On September 30, 2020, DEA published a Final Rule (FR) adopting the Interim Final Rule (IFR) implementing the Ryan Haight Act. The FR made a few technical changes to the regulations and did not substantively change the IFR. What garnered my attention was DEA’s response to comments submitted after publication of the IFR.
In response to questions about a DEA-registered distributor’s obligation to investigate a pharmacy’s online activities, DEA regurgitated a laundry list of items that DEA believes a distributor needs to include in its customer diligence program, most of which was included in DEA’s letters to industry going back 15 years or so. What caught my eye was the following nugget:
“Thus, a distributor should be obtaining and reviewing utilization/dispensing reports both upon taking on a new customer and periodically throughout the course of its relationship with its customer. As Masters makes amply clear, the failure to obtain and review this information may constitute strong evidence that a distributor has failed to maintain effective controls against diversion and support a finding that its registration is inconsistent with the public interest.”
I must admit that I am somewhat perplexed by this declaration.
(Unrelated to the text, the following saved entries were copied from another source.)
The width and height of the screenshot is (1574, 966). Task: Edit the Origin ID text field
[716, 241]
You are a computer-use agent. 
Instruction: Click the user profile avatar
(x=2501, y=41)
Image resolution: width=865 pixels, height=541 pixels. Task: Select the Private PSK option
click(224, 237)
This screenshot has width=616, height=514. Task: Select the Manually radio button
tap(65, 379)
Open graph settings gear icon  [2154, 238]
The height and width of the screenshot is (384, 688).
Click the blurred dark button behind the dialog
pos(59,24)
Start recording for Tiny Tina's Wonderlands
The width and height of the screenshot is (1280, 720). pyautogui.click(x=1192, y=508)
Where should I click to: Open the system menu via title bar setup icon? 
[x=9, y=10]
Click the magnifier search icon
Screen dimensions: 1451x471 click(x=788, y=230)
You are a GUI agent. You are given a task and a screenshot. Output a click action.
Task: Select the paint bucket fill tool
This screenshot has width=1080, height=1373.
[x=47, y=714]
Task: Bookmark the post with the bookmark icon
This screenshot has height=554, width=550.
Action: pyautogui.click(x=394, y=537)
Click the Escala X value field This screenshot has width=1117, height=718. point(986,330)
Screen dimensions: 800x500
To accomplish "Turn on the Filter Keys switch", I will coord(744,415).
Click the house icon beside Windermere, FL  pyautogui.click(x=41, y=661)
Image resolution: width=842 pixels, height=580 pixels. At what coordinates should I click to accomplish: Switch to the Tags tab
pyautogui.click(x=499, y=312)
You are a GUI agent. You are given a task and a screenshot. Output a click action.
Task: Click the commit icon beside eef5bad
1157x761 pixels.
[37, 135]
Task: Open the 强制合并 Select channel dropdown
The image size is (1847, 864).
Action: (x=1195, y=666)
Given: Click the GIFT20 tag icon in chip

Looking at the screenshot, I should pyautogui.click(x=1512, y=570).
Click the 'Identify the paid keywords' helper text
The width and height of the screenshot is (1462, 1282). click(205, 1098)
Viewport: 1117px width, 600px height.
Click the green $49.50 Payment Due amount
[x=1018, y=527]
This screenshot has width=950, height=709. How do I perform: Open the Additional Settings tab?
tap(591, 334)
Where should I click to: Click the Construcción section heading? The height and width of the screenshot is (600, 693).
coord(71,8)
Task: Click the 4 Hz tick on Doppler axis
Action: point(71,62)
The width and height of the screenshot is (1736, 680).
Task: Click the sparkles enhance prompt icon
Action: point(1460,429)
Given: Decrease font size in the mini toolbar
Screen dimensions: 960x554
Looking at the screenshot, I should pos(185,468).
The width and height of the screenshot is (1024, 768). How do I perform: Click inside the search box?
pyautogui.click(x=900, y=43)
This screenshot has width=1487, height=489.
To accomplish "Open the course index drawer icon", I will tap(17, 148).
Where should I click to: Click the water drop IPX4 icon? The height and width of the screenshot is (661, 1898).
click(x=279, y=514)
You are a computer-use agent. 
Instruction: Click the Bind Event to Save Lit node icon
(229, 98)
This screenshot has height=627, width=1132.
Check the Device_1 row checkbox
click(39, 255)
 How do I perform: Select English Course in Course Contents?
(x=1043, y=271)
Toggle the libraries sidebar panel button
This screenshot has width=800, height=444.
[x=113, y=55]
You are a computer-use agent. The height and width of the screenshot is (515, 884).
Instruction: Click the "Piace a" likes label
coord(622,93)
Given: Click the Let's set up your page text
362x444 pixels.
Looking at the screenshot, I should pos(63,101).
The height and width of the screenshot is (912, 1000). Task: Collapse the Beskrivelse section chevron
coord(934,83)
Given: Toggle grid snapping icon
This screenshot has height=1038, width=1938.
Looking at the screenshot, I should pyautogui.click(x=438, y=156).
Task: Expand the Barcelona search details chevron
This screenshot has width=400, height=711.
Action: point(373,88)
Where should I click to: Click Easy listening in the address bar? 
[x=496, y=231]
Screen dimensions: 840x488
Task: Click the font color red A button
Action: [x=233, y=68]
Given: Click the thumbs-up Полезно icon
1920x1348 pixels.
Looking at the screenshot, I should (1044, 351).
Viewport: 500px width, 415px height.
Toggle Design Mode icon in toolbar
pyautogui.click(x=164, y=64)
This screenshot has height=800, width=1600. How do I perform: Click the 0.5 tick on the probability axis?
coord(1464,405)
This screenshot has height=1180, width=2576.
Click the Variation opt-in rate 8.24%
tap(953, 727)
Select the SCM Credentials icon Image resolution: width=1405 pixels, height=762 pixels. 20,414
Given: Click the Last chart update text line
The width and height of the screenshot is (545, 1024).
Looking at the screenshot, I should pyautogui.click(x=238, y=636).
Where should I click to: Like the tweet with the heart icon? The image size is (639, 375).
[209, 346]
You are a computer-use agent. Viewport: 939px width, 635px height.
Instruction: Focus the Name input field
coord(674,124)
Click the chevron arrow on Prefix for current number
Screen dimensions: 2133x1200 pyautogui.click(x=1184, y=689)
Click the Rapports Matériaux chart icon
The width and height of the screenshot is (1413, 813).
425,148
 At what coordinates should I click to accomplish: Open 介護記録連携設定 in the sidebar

More than four years ago, I wrote about DEA’s evolving view on due diligence requirements for distributors of controlled substances. As you may recall, the legal arguments made by government attorneys defending the agency’s decision in Masters in federal court directly contradicted the Masters Final Order.
Masters Final Order
“I conclude that a distributor is required to use the most accurate information available to it. Because the [pharmacy utilization reports (URs)] show the actual dispensing level of each drug, and questionnaires and surveys provide only estimates, I conclude that a distributor must use the URs in evaluating whether a customer’s dispensing ratio is suspicious.”
DEA’s Brief in Federal Court
“Most of the “new duties” that Masters and amici cite in their briefs were obligations that Masters had voluntarily imposed on itself through its own compliance program. [citation omitted] The Administrator cited Masters’ failure to perform many of these duties – such as obtaining utilization reports or asking customers for explanations of unusually large orders – because Masters sought to rely on its compliance program to justify its reporting failures. However, in highlighting Masters’ disregard for its own program’s requirements, the Administrator did not impose those same requirements on all registered distributors.”
When trying to understand the extent of your due diligence obligations, can a distributor rely on the legal arguments made by a government attorney before a federal judge? You would think so. But what happens when the position taken in federal litigation is contradicted by the same agency being defended in that litigation? A conundrum indeed.